/---
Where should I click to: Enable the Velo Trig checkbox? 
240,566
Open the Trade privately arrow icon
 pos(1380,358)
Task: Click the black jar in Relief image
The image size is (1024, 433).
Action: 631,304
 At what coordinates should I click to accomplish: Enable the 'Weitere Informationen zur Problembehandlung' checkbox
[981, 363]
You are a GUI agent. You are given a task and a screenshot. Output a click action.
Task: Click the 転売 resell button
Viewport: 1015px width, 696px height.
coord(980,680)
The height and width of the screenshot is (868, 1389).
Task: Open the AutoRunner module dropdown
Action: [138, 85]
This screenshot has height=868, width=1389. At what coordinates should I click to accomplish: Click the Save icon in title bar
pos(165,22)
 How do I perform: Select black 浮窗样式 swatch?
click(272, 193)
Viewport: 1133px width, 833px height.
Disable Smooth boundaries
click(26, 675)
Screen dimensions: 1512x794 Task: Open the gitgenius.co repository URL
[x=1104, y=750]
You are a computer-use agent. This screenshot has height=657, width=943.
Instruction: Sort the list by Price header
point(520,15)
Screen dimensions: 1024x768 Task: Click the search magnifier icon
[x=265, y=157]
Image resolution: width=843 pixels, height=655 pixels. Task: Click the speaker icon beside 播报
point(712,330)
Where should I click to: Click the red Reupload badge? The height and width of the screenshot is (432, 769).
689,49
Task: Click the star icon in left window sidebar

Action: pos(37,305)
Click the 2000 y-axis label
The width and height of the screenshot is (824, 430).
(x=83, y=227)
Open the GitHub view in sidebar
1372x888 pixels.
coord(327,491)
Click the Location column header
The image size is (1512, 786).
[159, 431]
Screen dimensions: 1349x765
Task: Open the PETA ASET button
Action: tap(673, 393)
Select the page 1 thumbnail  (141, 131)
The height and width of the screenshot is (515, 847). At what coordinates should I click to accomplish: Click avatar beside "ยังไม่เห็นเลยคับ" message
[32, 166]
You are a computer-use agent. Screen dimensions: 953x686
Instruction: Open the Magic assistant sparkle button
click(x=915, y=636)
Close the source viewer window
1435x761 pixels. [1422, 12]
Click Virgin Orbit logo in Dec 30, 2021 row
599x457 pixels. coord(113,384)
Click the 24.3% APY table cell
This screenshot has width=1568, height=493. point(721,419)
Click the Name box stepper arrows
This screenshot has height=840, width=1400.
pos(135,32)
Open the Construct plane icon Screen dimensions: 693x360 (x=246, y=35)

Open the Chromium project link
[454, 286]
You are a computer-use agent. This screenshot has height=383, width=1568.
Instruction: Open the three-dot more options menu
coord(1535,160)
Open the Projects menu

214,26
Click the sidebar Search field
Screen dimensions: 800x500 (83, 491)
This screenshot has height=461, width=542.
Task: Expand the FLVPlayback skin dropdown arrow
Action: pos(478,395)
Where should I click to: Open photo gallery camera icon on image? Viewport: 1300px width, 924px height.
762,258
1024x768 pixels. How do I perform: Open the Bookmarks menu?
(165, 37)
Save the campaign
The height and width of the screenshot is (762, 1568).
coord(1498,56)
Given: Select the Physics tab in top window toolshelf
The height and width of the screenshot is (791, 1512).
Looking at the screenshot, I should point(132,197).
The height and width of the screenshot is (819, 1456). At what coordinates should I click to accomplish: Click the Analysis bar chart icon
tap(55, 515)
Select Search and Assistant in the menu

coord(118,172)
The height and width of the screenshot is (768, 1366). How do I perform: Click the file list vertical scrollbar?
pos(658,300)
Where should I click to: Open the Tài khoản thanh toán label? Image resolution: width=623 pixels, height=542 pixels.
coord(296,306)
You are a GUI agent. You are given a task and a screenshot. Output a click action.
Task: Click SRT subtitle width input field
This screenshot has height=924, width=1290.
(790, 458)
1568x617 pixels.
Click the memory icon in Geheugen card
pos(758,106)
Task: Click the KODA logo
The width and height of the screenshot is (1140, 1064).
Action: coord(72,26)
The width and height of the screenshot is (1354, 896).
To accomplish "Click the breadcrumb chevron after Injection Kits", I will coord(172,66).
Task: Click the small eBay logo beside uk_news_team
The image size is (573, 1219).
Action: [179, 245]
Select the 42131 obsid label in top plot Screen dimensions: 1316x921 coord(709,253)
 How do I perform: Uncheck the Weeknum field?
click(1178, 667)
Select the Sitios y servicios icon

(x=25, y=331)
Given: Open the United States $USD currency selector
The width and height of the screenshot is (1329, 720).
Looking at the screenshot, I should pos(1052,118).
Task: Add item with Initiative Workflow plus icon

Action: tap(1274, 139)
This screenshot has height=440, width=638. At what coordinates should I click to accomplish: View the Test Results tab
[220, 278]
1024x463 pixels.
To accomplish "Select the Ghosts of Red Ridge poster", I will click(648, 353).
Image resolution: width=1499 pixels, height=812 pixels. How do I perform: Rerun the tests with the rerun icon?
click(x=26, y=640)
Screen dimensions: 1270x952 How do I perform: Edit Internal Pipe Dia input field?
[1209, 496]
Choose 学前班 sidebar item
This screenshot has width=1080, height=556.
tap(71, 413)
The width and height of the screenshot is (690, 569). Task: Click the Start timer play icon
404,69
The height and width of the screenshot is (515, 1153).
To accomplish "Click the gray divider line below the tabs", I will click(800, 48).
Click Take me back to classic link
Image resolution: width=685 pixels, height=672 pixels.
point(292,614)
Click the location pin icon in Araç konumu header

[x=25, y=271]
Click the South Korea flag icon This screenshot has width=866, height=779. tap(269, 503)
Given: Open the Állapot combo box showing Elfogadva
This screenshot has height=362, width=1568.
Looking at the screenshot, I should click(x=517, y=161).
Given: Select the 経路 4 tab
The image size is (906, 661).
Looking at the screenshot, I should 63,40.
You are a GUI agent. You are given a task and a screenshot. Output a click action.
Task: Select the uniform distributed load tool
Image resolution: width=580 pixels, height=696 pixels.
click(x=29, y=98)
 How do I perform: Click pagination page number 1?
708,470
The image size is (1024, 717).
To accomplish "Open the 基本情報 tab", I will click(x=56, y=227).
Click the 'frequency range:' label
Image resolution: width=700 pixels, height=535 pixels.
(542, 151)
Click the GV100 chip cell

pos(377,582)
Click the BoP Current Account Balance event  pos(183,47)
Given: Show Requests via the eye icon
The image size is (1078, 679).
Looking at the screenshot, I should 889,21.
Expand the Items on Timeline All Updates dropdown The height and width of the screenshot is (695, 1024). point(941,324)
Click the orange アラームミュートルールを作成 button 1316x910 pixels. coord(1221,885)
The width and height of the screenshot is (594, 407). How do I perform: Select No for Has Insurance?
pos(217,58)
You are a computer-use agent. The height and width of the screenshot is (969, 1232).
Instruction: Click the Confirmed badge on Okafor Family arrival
\---
SET PROBLEM:
Please rewrite all of the material above, changing every "computer-use agent" to "screen-control agent" and leaving everything else as it is.

EXERCISE SOLUTION:
Where should I click to: Enable the Velo Trig checkbox? 
240,566
Open the Trade privately arrow icon
 pos(1380,358)
Task: Click the black jar in Relief image
The image size is (1024, 433).
Action: 631,304
 At what coordinates should I click to accomplish: Enable the 'Weitere Informationen zur Problembehandlung' checkbox
[981, 363]
You are a GUI agent. You are given a task and a screenshot. Output a click action.
Task: Click the 転売 resell button
Viewport: 1015px width, 696px height.
coord(980,680)
The height and width of the screenshot is (868, 1389).
Task: Open the AutoRunner module dropdown
Action: [138, 85]
This screenshot has height=868, width=1389. At what coordinates should I click to accomplish: Click the Save icon in title bar
pos(165,22)
 How do I perform: Select black 浮窗样式 swatch?
click(272, 193)
Viewport: 1133px width, 833px height.
Disable Smooth boundaries
click(26, 675)
Screen dimensions: 1512x794 Task: Open the gitgenius.co repository URL
[x=1104, y=750]
You are a screen-control agent. This screenshot has height=657, width=943.
Instruction: Sort the list by Price header
point(520,15)
Screen dimensions: 1024x768 Task: Click the search magnifier icon
[x=265, y=157]
Image resolution: width=843 pixels, height=655 pixels. Task: Click the speaker icon beside 播报
point(712,330)
Where should I click to: Click the red Reupload badge? The height and width of the screenshot is (432, 769).
689,49
Task: Click the star icon in left window sidebar

Action: pos(37,305)
Click the 2000 y-axis label
The width and height of the screenshot is (824, 430).
(x=83, y=227)
Open the GitHub view in sidebar
1372x888 pixels.
coord(327,491)
Click the Location column header
The image size is (1512, 786).
[159, 431]
Screen dimensions: 1349x765
Task: Open the PETA ASET button
Action: tap(673, 393)
Select the page 1 thumbnail  (141, 131)
The height and width of the screenshot is (515, 847). At what coordinates should I click to accomplish: Click avatar beside "ยังไม่เห็นเลยคับ" message
[32, 166]
You are a screen-control agent. Screen dimensions: 953x686
Instruction: Open the Magic assistant sparkle button
click(x=915, y=636)
Close the source viewer window
1435x761 pixels. [1422, 12]
Click Virgin Orbit logo in Dec 30, 2021 row
599x457 pixels. coord(113,384)
Click the 24.3% APY table cell
This screenshot has width=1568, height=493. point(721,419)
Click the Name box stepper arrows
This screenshot has height=840, width=1400.
pos(135,32)
Open the Construct plane icon Screen dimensions: 693x360 (x=246, y=35)

Open the Chromium project link
[454, 286]
You are a screen-control agent. This screenshot has height=383, width=1568.
Instruction: Open the three-dot more options menu
coord(1535,160)
Open the Projects menu

214,26
Click the sidebar Search field
Screen dimensions: 800x500 (83, 491)
This screenshot has height=461, width=542.
Task: Expand the FLVPlayback skin dropdown arrow
Action: pos(478,395)
Where should I click to: Open photo gallery camera icon on image? Viewport: 1300px width, 924px height.
762,258
1024x768 pixels. How do I perform: Open the Bookmarks menu?
(165, 37)
Save the campaign
The height and width of the screenshot is (762, 1568).
coord(1498,56)
Given: Select the Physics tab in top window toolshelf
The height and width of the screenshot is (791, 1512).
Looking at the screenshot, I should point(132,197).
The height and width of the screenshot is (819, 1456). At what coordinates should I click to accomplish: Click the Analysis bar chart icon
tap(55, 515)
Select Search and Assistant in the menu

coord(118,172)
The height and width of the screenshot is (768, 1366). How do I perform: Click the file list vertical scrollbar?
pos(658,300)
Where should I click to: Open the Tài khoản thanh toán label? Image resolution: width=623 pixels, height=542 pixels.
coord(296,306)
You are a GUI agent. You are given a task and a screenshot. Output a click action.
Task: Click SRT subtitle width input field
This screenshot has height=924, width=1290.
(790, 458)
1568x617 pixels.
Click the memory icon in Geheugen card
pos(758,106)
Task: Click the KODA logo
The width and height of the screenshot is (1140, 1064).
Action: coord(72,26)
The width and height of the screenshot is (1354, 896).
To accomplish "Click the breadcrumb chevron after Injection Kits", I will coord(172,66).
Task: Click the small eBay logo beside uk_news_team
The image size is (573, 1219).
Action: [179, 245]
Select the 42131 obsid label in top plot Screen dimensions: 1316x921 coord(709,253)
 How do I perform: Uncheck the Weeknum field?
click(1178, 667)
Select the Sitios y servicios icon

(x=25, y=331)
Given: Open the United States $USD currency selector
The width and height of the screenshot is (1329, 720).
Looking at the screenshot, I should pos(1052,118).
Task: Add item with Initiative Workflow plus icon

Action: tap(1274, 139)
This screenshot has height=440, width=638. At what coordinates should I click to accomplish: View the Test Results tab
[220, 278]
1024x463 pixels.
To accomplish "Select the Ghosts of Red Ridge poster", I will click(648, 353).
Image resolution: width=1499 pixels, height=812 pixels. How do I perform: Rerun the tests with the rerun icon?
click(x=26, y=640)
Screen dimensions: 1270x952 How do I perform: Edit Internal Pipe Dia input field?
[1209, 496]
Choose 学前班 sidebar item
This screenshot has width=1080, height=556.
tap(71, 413)
The width and height of the screenshot is (690, 569). Task: Click the Start timer play icon
404,69
The height and width of the screenshot is (515, 1153).
To accomplish "Click the gray divider line below the tabs", I will click(800, 48).
Click Take me back to classic link
Image resolution: width=685 pixels, height=672 pixels.
point(292,614)
Click the location pin icon in Araç konumu header

[x=25, y=271]
Click the South Korea flag icon This screenshot has width=866, height=779. tap(269, 503)
Given: Open the Állapot combo box showing Elfogadva
This screenshot has height=362, width=1568.
Looking at the screenshot, I should click(x=517, y=161).
Given: Select the 経路 4 tab
The image size is (906, 661).
Looking at the screenshot, I should 63,40.
You are a GUI agent. You are given a task and a screenshot. Output a click action.
Task: Select the uniform distributed load tool
Image resolution: width=580 pixels, height=696 pixels.
click(x=29, y=98)
 How do I perform: Click pagination page number 1?
708,470
The image size is (1024, 717).
To accomplish "Open the 基本情報 tab", I will click(x=56, y=227).
Click the 'frequency range:' label
Image resolution: width=700 pixels, height=535 pixels.
(542, 151)
Click the GV100 chip cell

pos(377,582)
Click the BoP Current Account Balance event  pos(183,47)
Given: Show Requests via the eye icon
The image size is (1078, 679).
Looking at the screenshot, I should 889,21.
Expand the Items on Timeline All Updates dropdown The height and width of the screenshot is (695, 1024). point(941,324)
Click the orange アラームミュートルールを作成 button 1316x910 pixels. coord(1221,885)
The width and height of the screenshot is (594, 407). How do I perform: Select No for Has Insurance?
pos(217,58)
You are a screen-control agent. The height and width of the screenshot is (969, 1232).
Instruction: Click the Confirmed badge on Okafor Family arrival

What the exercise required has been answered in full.